EXERCISE BRIEF
Rewrite the items starting at the line that contains "The width and" and ending at the line that contains "will click(x=377, y=242).", both lines included, with the requests kept as they are. Scale each coordinate in the answers by 2.6 and round it to a whole number, with halves rounded up.

SOURCE RECORDS
┌──

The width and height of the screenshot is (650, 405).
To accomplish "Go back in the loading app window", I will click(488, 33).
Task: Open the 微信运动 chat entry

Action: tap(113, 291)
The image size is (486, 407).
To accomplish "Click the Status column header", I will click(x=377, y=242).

└──
┌──

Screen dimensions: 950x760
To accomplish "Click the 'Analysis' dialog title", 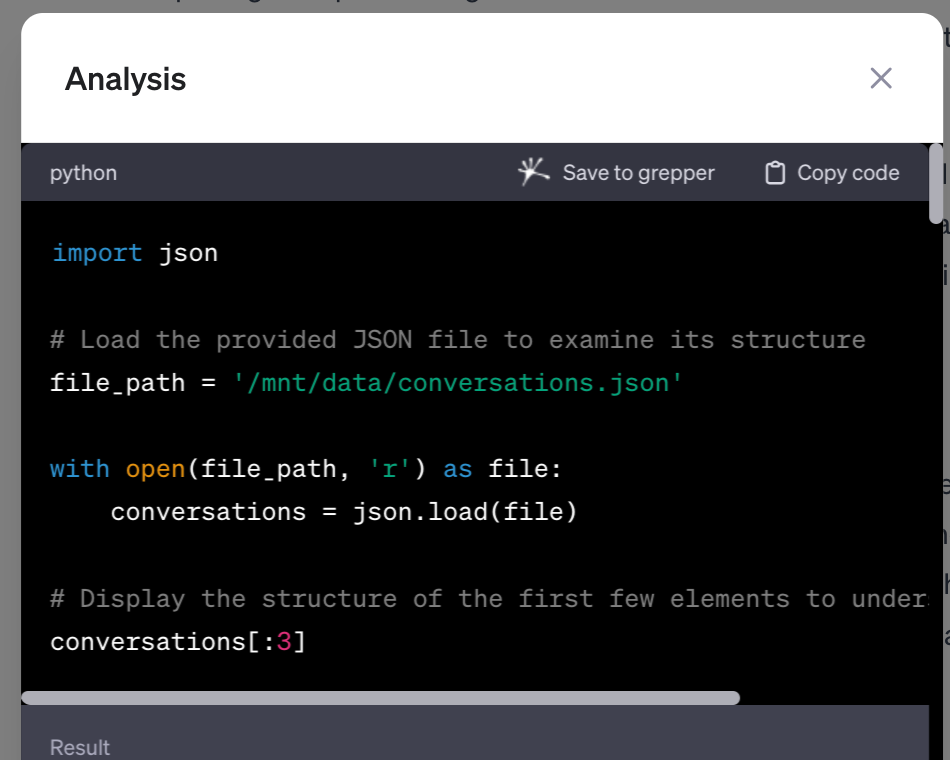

└──

RESPONSE
The width and height of the screenshot is (650, 405).
To accomplish "Go back in the loading app window", I will click(1269, 86).
Task: Open the 微信运动 chat entry

Action: tap(294, 757)
The image size is (486, 407).
To accomplish "Click the Status column header", I will click(x=980, y=629).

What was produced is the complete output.